The utility of a supersonic aircraft would be greatly increased if it could fly overland unrestricted by sonic boom. But penalties of drag, weight and cost could easily make it a non-starter. Some think it possible, but there is not the proof to justify such an expensive project.

Recent changes in NASA's priorities have set back tests that would help answer basic questions. The agency's plan was to build a second manned low-boom demonstrator aircraft, and it wanted to issue a request for proposals as early as last September. It would have been a follow-on to the successful Shaped Sonic Boom Demonstration (SSBD) aircraft that flew about two years ago.

BUT BARELY TWO months into the July-awarded concept exploration contracts, Lisa Porter, NASA's new associate administrator for aeronautics, told the teams on Aug. 30 that there no longer was funding for a demonstrator. Team members are trying to devise cheaper alternatives for the next phase of research, but turmoil continues in the agency's aeronautics plans.

A sonic boom is a pair of closely-spaced sharp pressure rises, each usually 1 psf. or more. The Concorde made about 2 psf. overpressure at Mach 2, whereas an F-5 fighter at Mach 1.4 makes about 1.2 psf.
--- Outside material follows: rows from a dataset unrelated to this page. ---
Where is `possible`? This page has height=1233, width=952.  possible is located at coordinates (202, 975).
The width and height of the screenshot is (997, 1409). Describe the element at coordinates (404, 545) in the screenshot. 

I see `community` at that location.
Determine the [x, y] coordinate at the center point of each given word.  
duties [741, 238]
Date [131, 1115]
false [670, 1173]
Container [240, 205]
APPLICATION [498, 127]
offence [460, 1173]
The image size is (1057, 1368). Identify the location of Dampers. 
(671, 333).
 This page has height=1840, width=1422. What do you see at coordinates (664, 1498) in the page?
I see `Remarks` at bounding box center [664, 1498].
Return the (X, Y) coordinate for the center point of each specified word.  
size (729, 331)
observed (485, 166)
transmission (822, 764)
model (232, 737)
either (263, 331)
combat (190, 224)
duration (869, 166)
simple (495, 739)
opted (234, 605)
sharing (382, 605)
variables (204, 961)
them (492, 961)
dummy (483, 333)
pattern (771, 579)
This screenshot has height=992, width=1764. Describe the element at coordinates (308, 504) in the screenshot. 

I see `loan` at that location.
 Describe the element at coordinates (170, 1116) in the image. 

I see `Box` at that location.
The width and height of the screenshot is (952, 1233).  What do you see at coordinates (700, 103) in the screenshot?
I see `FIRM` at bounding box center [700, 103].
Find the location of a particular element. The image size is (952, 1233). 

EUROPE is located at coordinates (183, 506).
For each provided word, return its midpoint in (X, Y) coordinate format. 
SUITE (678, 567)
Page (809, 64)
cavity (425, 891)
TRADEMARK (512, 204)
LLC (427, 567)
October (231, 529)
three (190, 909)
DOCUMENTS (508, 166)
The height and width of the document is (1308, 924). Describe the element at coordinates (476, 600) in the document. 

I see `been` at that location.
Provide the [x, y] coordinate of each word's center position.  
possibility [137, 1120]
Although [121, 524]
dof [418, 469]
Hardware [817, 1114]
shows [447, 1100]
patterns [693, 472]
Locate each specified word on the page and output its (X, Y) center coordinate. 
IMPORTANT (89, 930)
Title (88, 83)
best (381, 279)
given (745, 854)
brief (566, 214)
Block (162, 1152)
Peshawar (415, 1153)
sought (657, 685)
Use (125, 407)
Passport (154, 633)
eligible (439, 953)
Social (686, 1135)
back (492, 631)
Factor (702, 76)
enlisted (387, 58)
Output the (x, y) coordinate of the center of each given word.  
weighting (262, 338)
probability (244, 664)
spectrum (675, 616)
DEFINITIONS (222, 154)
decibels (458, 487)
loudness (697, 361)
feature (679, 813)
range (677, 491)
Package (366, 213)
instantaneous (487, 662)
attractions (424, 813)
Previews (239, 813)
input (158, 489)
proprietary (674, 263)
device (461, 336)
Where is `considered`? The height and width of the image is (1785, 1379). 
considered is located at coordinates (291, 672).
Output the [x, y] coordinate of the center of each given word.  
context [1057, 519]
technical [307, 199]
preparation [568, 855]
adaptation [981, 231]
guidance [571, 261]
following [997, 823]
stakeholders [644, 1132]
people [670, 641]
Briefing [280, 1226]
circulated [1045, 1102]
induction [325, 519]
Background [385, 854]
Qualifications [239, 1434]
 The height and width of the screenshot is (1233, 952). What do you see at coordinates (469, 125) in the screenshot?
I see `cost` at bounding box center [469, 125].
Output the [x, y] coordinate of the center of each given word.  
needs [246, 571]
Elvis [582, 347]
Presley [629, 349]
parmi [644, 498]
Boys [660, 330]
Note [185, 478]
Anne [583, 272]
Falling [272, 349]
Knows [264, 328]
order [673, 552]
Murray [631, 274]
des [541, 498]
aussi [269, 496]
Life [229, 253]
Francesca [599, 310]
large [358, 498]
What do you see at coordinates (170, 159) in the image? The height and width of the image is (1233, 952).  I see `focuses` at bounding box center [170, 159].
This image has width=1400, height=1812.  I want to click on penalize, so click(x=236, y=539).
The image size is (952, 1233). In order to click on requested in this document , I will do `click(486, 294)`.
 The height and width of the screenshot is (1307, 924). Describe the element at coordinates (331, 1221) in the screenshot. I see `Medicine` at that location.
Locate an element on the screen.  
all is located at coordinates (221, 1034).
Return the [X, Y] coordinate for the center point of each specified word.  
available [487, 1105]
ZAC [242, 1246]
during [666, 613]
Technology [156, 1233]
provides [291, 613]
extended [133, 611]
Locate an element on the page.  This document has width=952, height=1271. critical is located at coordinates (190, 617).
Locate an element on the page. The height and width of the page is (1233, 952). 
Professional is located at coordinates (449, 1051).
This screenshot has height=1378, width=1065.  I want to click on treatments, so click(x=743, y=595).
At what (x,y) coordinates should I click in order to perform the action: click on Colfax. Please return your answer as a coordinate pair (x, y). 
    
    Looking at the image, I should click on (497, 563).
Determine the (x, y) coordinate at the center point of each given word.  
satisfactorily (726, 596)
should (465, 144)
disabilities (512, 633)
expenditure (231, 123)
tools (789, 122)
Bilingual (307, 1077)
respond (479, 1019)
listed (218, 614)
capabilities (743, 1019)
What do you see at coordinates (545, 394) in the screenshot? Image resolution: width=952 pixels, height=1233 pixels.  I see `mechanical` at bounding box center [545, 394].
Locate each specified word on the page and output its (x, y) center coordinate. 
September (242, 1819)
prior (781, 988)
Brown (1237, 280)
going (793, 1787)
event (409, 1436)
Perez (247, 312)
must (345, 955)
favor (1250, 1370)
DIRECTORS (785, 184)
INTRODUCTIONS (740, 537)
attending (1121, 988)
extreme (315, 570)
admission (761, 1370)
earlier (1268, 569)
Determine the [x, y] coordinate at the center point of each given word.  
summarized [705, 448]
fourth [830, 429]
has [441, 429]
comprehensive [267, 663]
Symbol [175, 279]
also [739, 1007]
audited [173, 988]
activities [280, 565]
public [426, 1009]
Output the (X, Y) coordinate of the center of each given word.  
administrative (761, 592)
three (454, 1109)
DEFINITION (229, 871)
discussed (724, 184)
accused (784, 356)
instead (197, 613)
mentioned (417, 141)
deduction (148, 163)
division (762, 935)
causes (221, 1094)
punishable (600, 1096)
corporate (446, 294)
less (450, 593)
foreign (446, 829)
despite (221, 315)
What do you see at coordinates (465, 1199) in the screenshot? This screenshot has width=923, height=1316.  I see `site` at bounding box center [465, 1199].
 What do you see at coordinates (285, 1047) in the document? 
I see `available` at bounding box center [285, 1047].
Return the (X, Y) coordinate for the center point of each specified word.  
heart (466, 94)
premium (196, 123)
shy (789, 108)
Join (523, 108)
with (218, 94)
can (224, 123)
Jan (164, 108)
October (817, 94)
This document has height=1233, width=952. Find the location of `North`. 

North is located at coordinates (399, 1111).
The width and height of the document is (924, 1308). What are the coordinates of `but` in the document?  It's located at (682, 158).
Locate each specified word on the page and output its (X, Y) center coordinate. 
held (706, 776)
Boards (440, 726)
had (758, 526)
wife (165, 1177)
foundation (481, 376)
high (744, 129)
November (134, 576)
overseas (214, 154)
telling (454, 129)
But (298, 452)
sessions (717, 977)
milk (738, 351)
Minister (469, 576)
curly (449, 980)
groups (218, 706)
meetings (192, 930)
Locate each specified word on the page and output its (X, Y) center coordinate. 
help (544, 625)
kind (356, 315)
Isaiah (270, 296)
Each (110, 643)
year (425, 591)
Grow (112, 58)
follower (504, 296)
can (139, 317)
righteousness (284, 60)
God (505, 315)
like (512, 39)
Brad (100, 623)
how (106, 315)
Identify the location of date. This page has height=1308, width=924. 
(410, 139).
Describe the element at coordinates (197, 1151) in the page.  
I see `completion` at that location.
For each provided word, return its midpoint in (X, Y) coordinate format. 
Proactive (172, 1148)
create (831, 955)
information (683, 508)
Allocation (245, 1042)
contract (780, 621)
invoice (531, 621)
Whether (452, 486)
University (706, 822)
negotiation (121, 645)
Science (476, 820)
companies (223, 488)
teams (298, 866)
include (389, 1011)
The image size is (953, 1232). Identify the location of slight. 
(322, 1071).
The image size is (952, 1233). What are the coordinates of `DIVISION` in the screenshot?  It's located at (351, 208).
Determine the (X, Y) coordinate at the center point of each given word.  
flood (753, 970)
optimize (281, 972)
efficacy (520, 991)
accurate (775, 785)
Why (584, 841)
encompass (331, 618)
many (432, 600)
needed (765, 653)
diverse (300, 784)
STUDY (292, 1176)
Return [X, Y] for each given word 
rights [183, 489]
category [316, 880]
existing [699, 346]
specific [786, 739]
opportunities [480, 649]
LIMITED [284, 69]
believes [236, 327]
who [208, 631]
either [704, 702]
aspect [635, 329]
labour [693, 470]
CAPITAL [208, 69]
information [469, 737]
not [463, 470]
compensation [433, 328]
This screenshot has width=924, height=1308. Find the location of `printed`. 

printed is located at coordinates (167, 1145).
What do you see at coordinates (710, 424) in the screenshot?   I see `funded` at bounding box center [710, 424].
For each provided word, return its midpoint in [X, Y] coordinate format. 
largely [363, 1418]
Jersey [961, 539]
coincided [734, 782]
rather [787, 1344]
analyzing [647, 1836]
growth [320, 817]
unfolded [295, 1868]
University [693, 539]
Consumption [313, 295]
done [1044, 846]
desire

It's still unclear what is acceptable, but the Defense Advanced Research Projects Agency (Darpa) was using 0.3 psf. as its goal recently and other experts agree that is the right ballpark.

NASA's Dryden Flight Research Center has taken steps to see what the public finds acceptable. It devised a "Low-Boom" Mach 1.1, 53-deg. dive technique that can produce booms lower than 0.1 psf. on the ground from an F/A-18 that normally makes a 1.5 psf. boom, to simulate a quiet aircraft. Observers are 20 mi. ahead of the trajectory's ground intercept point, which greatly reduces intensity. The dive keeps the sound waves from being refracted away from the ground by the atmosphere's temperature profile.

Low Boom/No Boom Principal Investigator Edward A. Haering says a 0.5-0.6 psf. boom may not be heard among urban noise. At 0.1 psf., it may not be noticed in normal conversation. Not only are the pressures low, but the rise time slows, making the wave less perceptible.

The main focus of boom reduction efforts is to shape the pressure wave along the length of the aircraft so it won't coalesce into the standard sharp N-wave by the time it hits the ground. Spreading pressure over the signature's length reduces the abrupt changes at the beginning and end of the signature, which are what humans hear.